Last week Tony Blair sat down for an extended interview with Politico’s Glenn Thrush for the consistently excellent Off Message podcast, a series of long-form interviews with political figures. Thrush gained the kind of access UK journalists can only dream of in the post-Chilcot world. Titled ‘Is centrism dead?’ the podcast explored Blair’s views on the current state of US and global politics and his hopes that Hillary Clinton would rescue centrism in America. Blair genuinely hesitated when asked if his kind of politics was dead or just suffering a setback, although inevitably leaned towards the latter.

It’s a theme that keeps on coming back in the 2010s – is centrism in permanent peril or are we merely witnessing the collapse of the centre-left? Almost everywhere one looks the so-called third way of politics, the centre left that embraced elements of capitalism and individualism is under siege from its left flank. The travails of the British Labour Party don’t need revisiting, the German SDP seem in permanent slump, in Spain the Socialists have just suffered their worst election results in modern political history. There are always exceptions, in Off Message, Blair himself cited the avowedly centrist Renzi, but Renzi has never won an election and has suffered a number of electoral reverses this year.

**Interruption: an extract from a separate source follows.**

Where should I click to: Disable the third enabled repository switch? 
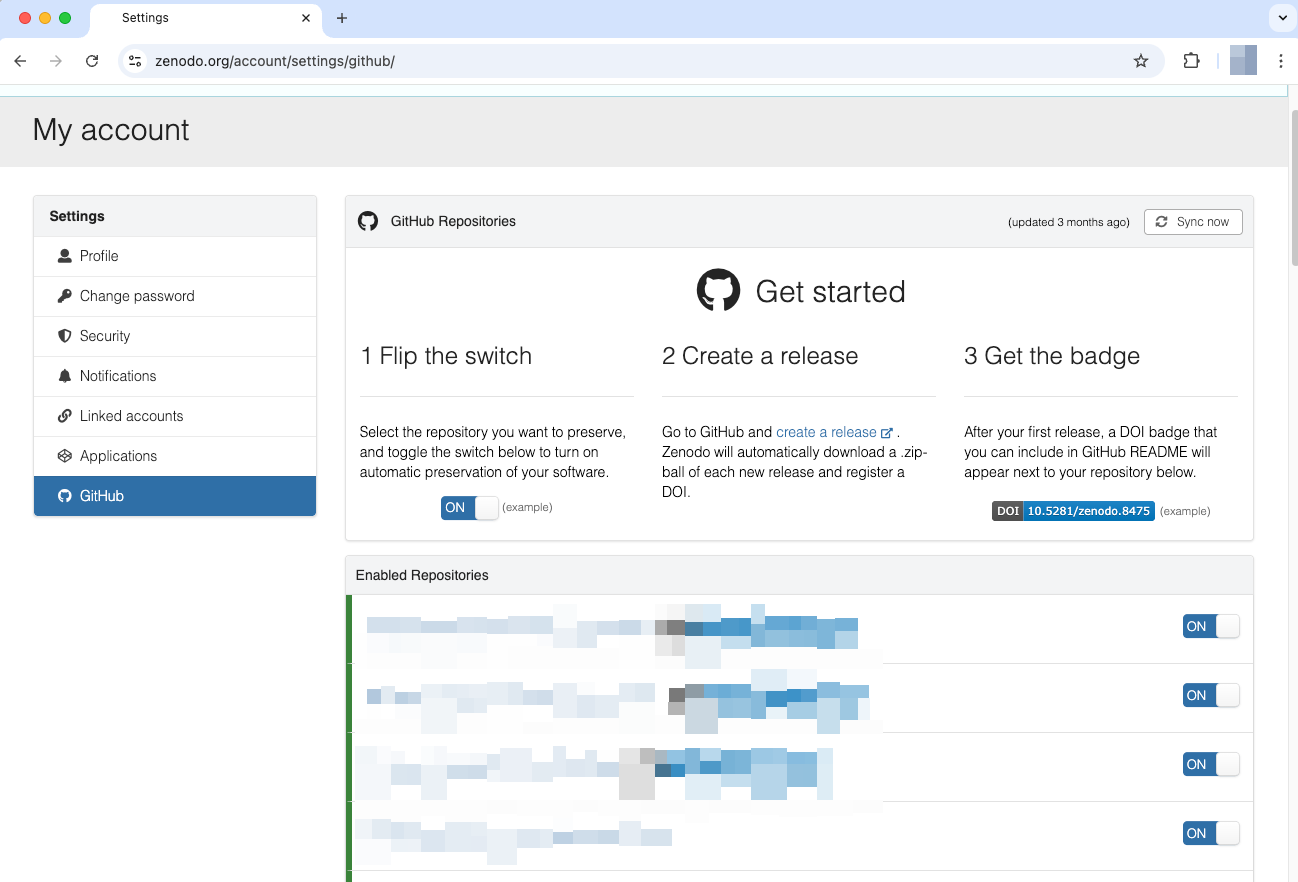[x=1210, y=764]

To support the argument that both sides of the centre ground are being squeezed the most obvious cited example is the takeover of the Republican Party by Trump, although elsewhere the centre right in the UK and Germany are enjoying periods of considerable success. What is certainly true is that Liberal parties across Europe have suffered historic reverses in all forms of national elections, the ALDE group of the European Parliament is at its lowest ebb since its creation. Liberal parties also collapsed in the 1930s in the wake of the great depression and time and again the challenge to the centre of politics today is given a one line explanation by commentators – the impact of the 2008 financial crisis. This argument is persuasive and the parallels between politics today and politics eighty years ago are easily demonstrated, but this explanation ignores the epoch changing forces also at work in the 21st century that pose particular challenges for the centre-left. How does the financial crisis explain the resurrection of the left of the Australian Labor Party  in a ‘lucky country’ that has largely avoided the impact of the post-2008 crash. What the land down under does have in common with Europe and America is the effects of globalisation and the internet revolution.

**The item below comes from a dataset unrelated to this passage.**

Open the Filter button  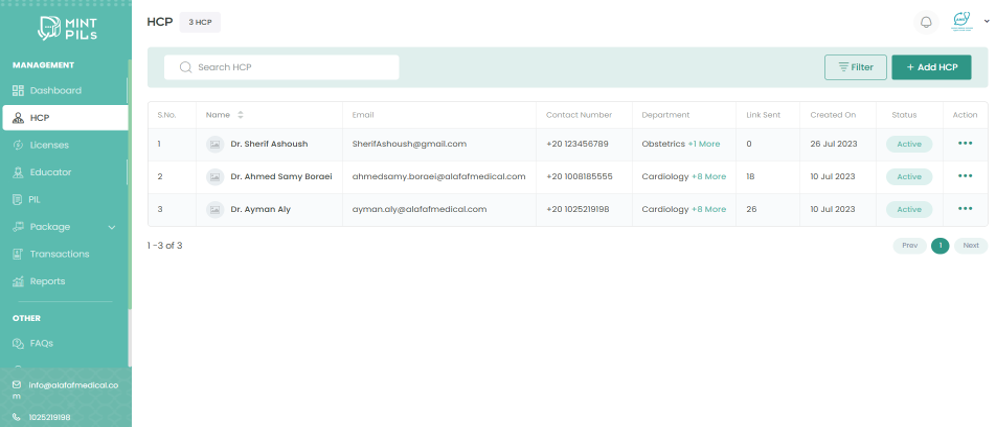(855, 67)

Globalisation and the unprecedented levels of immigration in the western world pose particular problems for the centre-left which has generally espoused the liberal international orthodoxy that there is no such thing as too much immigration, placing them directly at odds with their traditional working class base. As Blair discusses in Off Message, there are legitimate reasons many people have concerns about high levels of immigration and the pressure it places on services and to community cohesion. Yet the Corbynista (and previously Miliband)  wing of the Labour party is even less sceptical of mass immigration than the Blair government was, perhaps one reason for the surge of  UKIP into traditional Labour heartlands.

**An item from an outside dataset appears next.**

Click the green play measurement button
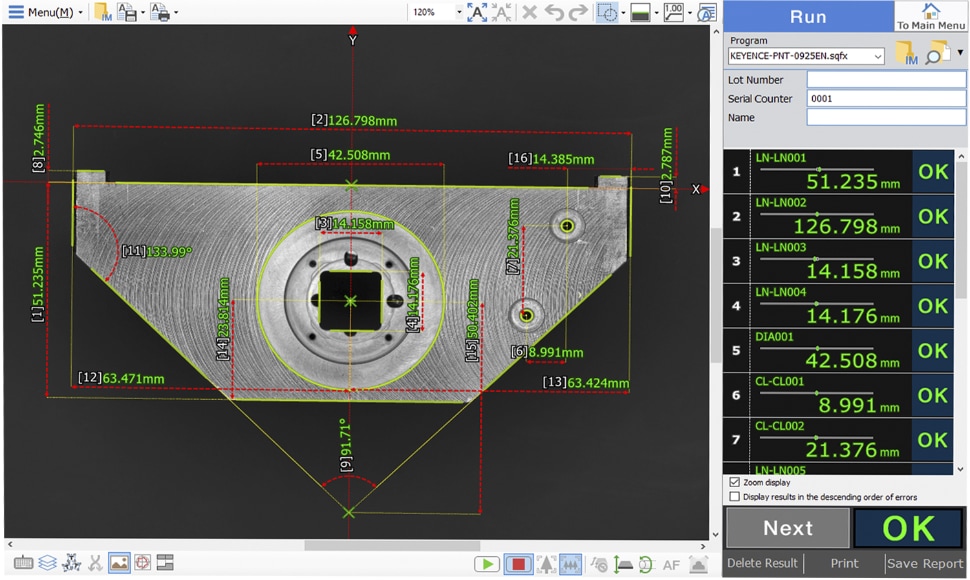The image size is (970, 580). (x=487, y=564)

The internet revolution and globalisation go hand-in-hand, and the empowerment of individual workers and consumers the sharing economy is providing whilst undermining traditional power structures pose a significant challenge to believers in a larger state. New Labour, for all its embrace of the Thatcher financial reforms, was never anything less than a big state party, the author of the ‘nanny state’. It hugely expanded the public sector whilst giving the state considerably more powers over individual citizens’ lives and freedom in the War on Terror. Now, the sharing economy is posing huge challenges to traditional forms of regulation over citizens’ lives that the centre-left have progressively implemented over the last 100 years. Younger people simply don’t understand why so many human choices and transactions between individuals need the involvement of a third ‘higher’ party. For those who refuse to acknowledge that the power of the state must alter and that old forms of regulation and control are no longer appropriate the advocates of an even bigger state such as Corbyn will remain more attractive than the Blairite approach. Meanwhile, until the centre-left comes up with an approach to government that acknowledges the empowerment of individuals the internet represents it will continue to struggle to attract support from the vast swathes of the middle ground. The famously computer-phobic Blair might appreciate the irony that for his brand of politics the internet really has changed everything.